• PROJETO DE RESOLUÇÃO Nº 6, DE 2012

    Regulamenta as Audiências Públicas no âmbito das Comissões Permanentes da Assembleia Legislativa de São Paulo.

    A ASSEMBLEIA LEGISLATIVA DO ESTADO DE SÃO PAULO RESOLVE:

    Artigo 1º – As comissões poderão realizar, isoladamente ou em conjunto, audiência pública com cidadãos, órgãos, entidades da sociedade civil para instruir matéria legislativa em trâmite, bem como para tratar de assunto de interesse público relevante, atinentes à sua área de atuação, mediante proposta de qualquer membro ou a pedido da entidade interessada.

    § 1º – Na proposta ou no pedido, constará indicação da matéria a ser examinada e das pessoas a serem ouvidas.

    § 2º – A reunião de audiência pública de que trata o “caput” será destinada exclusivamente para discussão do assunto para o qual foi convocada.

    Artigo 2º – Aprovada reunião de audiência pública, cumpre à Comissão, por maioria de seus membros, fixar o número de representantes por entidade; selecionar para serem ouvidas, as autoridades, as pessoas interessadas e os especialistas ligados às entidades participantes; verificar a ocorrência dos pressupostos para os comparecimentos, cabendo ao Presidente da Comissão expedir os convites.

    § 1º – A mesa será composta pelo Presidente da Comissão e de seus membros efetivos.
    Parágrafo 2º – Na hipótese de haver defensores e opositores relativamente à matéria objeto de exame, a Comissão procederá de forma que possibilite a audiência das diversas correntes de opinião fixando o mesmo tempo de exposição.

    § 3º – O convidado deverá limitar-se ao tema ou questão em debate e disporá, para tanto, de quinze minutos, prorrogáveis a juízo da Comissão, podendo ou não ser aparteado, desde que acordado previamente pelos membros efetivos da comissão.

    §4º – Caso o expositor se desvie do assunto, ou perturbe a ordem dos trabalhos, o Presidente da Comissão, ou a pedido de qualquer membro efetivo da Comissão, poderá adverti-lo, cassar-lhe a palavra ou determinar a sua retirada do recinto.

    §5º – A parte convidada poderá valer-se de assessores credenciados, se para tal fim tiver obtido o consentimento do Presidente da Comissão.

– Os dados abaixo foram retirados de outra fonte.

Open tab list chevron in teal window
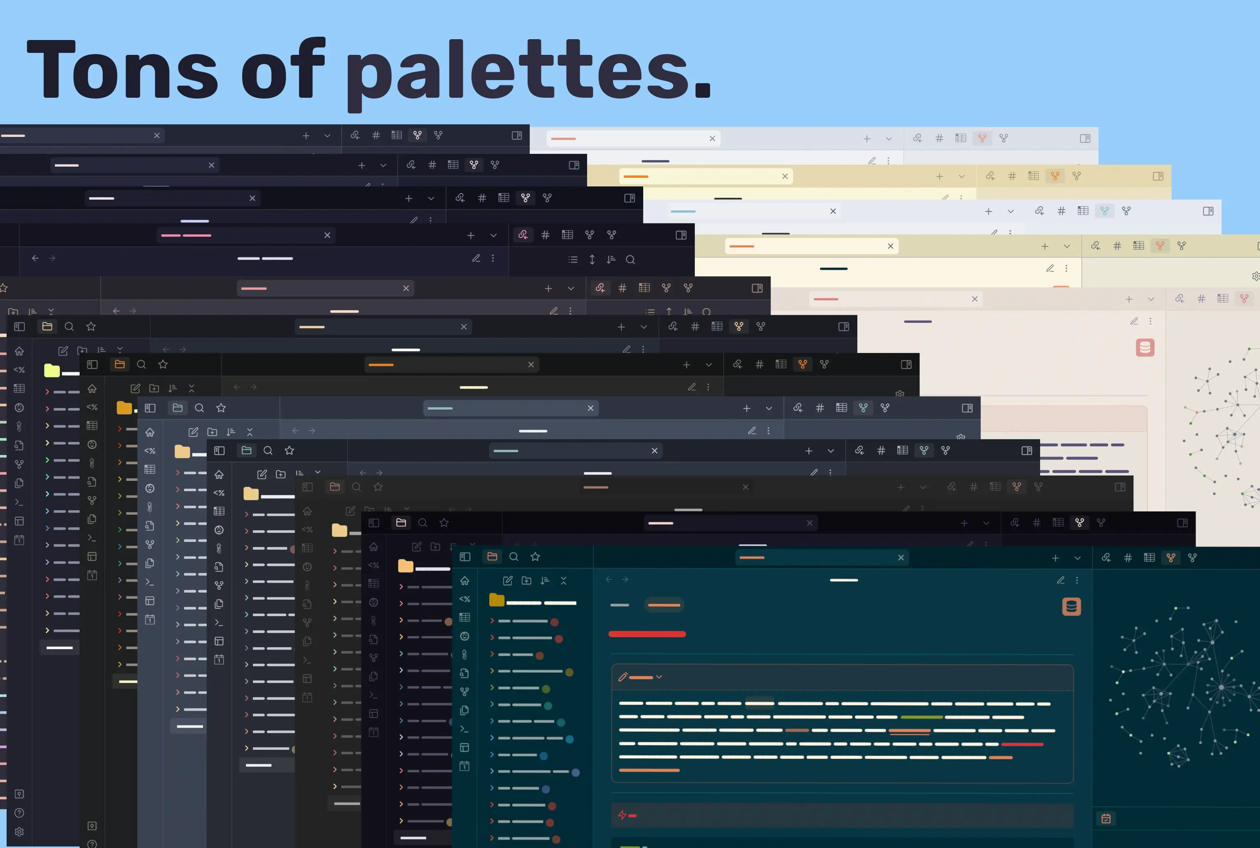This screenshot has width=1260, height=848. pyautogui.click(x=1077, y=558)

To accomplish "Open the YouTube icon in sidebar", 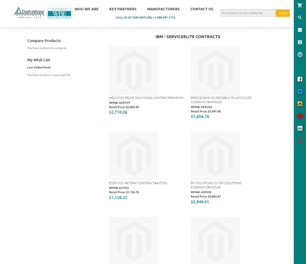I will click(300, 116).
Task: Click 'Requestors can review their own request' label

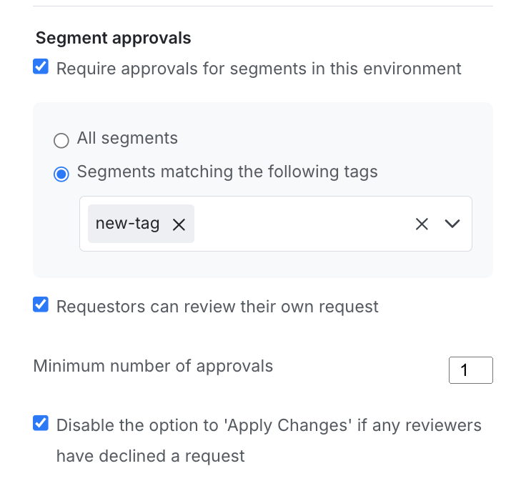Action: (217, 307)
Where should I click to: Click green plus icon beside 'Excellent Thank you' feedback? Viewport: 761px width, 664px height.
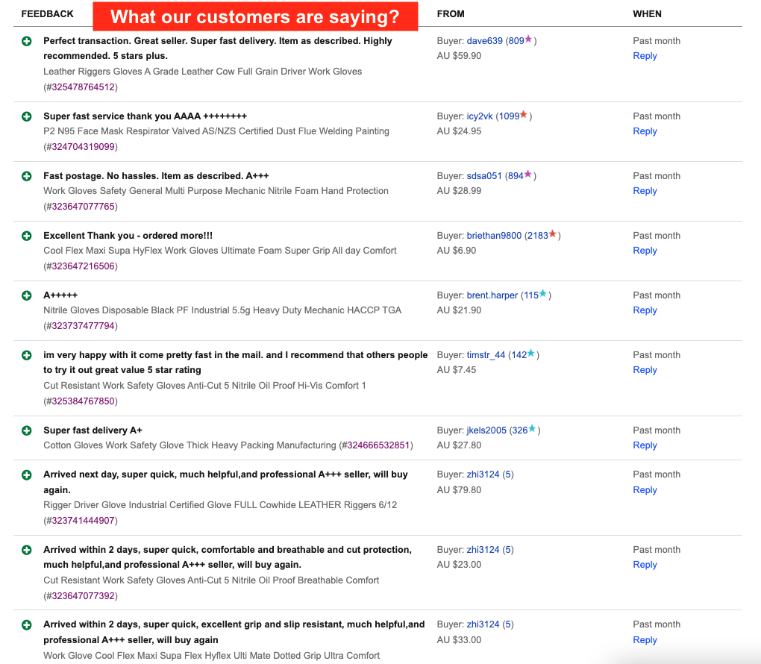27,236
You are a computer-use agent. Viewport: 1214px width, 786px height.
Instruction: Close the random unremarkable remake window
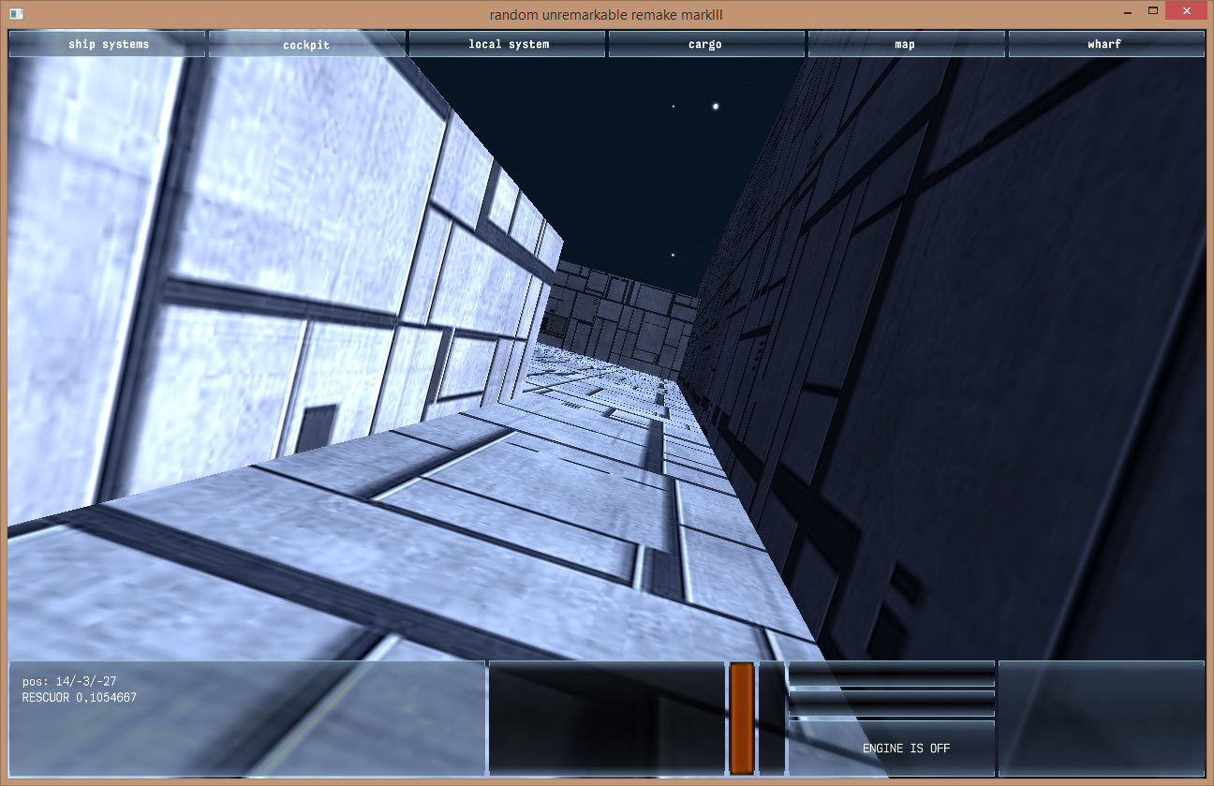click(1188, 11)
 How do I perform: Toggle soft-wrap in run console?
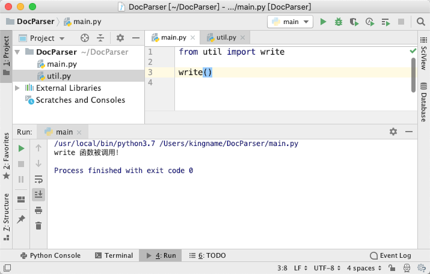[x=38, y=180]
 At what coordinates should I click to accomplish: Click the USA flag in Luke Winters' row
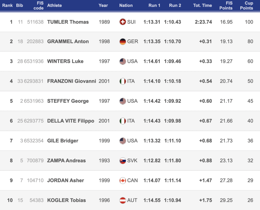tap(123, 61)
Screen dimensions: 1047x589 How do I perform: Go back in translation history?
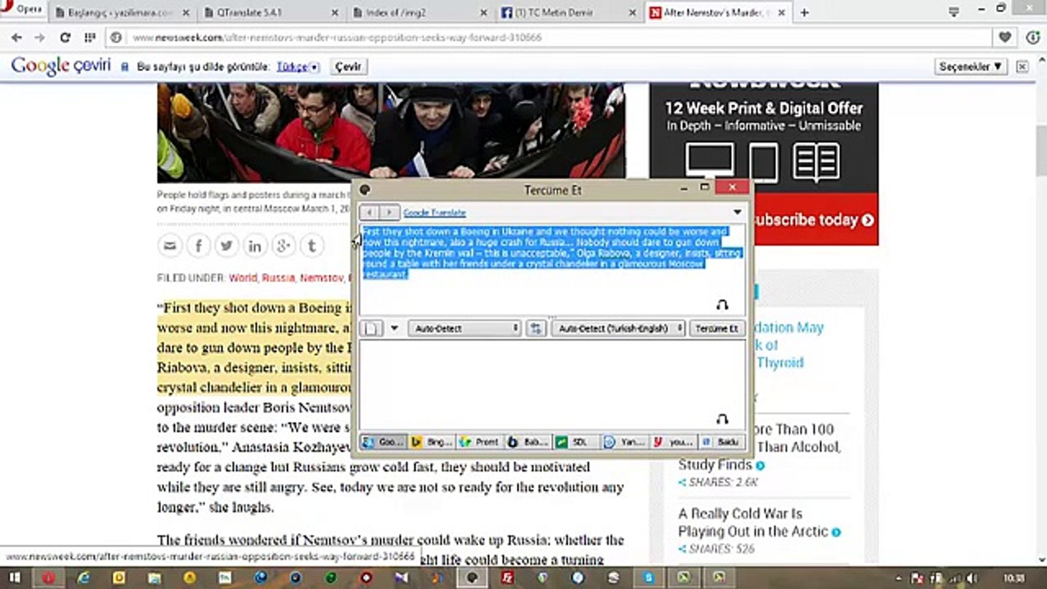click(370, 212)
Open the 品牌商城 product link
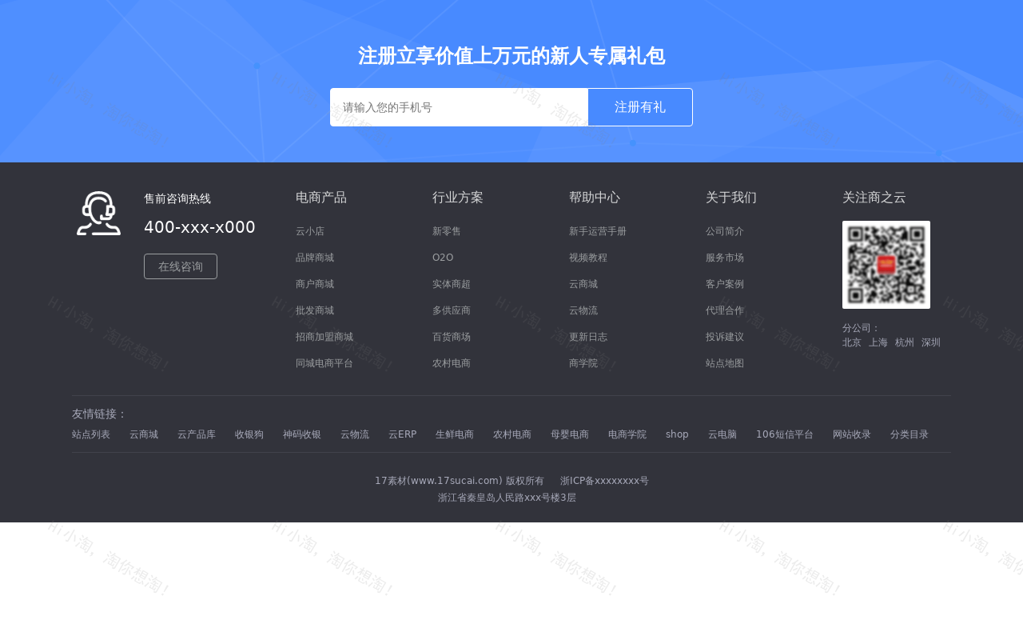 314,257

    Parágrafo 6º – Os Deputados membros da Comissão inscritos para interpelar o expositor poderão fazê-lo estritamente sobre o assunto da exposição, pelo prazo de cinco minutos, tendo o interpelado igual tempo para responder, facultadas a réplica e a tréplica, pelo mesmo prazo, vedado ao orador interpelar qualquer dos presentes.

    §7º – Os Deputados não membros da Comissão inscritos para interpelar o expositor poderão fazê-lo, após os membros efetivos da comissão, devendo se ater estritamente sobre o assunto da exposição, pelo prazo de cinco minutos, tendo o interpelado igual tempo para responder, facultadas a réplica e a tréplica, pelo mesmo prazo, vedado ao orador interpelar qualquer dos presentes.

    Artigo 3 – Da reunião de audiência pública lavrar-se-á ata, arquivando-se, no âmbito da Comissão, os pronunciamentos escritos e documentos que os acompanharem.

    Parágrafo único – Será admitido, a qualquer tempo, o traslado de peças ou fornecimento de cópias aos interessados.

    Artigo 4 – Esta resolução entra em vigor na data de sua publicação.

    JUSTIFICATIVA

    A audiência pública é uma das formas de participação popular na Administração Pública no Estado Social e Democrático de Direito. Seus principais traços são a oralidade e o debate efetivo sobre matéria relevante, comportando sua realização sempre que estiverem em discussão direitos e interesses coletivos.

    A audiência pública propicia o debate público e pessoal por pessoas físicas ou representantes da sociedade civil, considerado o interesse público de ver debatido tema cuja relevância ultrapassa as raias do processo legislativo ordinário.
    Todavia, por diversas vezes presenciamos a utilização deste importante instrumento ser deturpado por interesses partidários, distanciando o debate de seu tema original.
    Assim, diante de sua relevância para o processo legislativo e como vem sendo utilizado para outros fins, sentimos a necessidade de normatizar as audiências públicas no âmbito das comissões permanentes.

    Posto isso, conclamamos os nobres pares a concederem apoio ao Projeto de Resolução proposto, por se tratar de matéria meritória relevante, visando à necessária melhoria do processo legislativo nesta casa.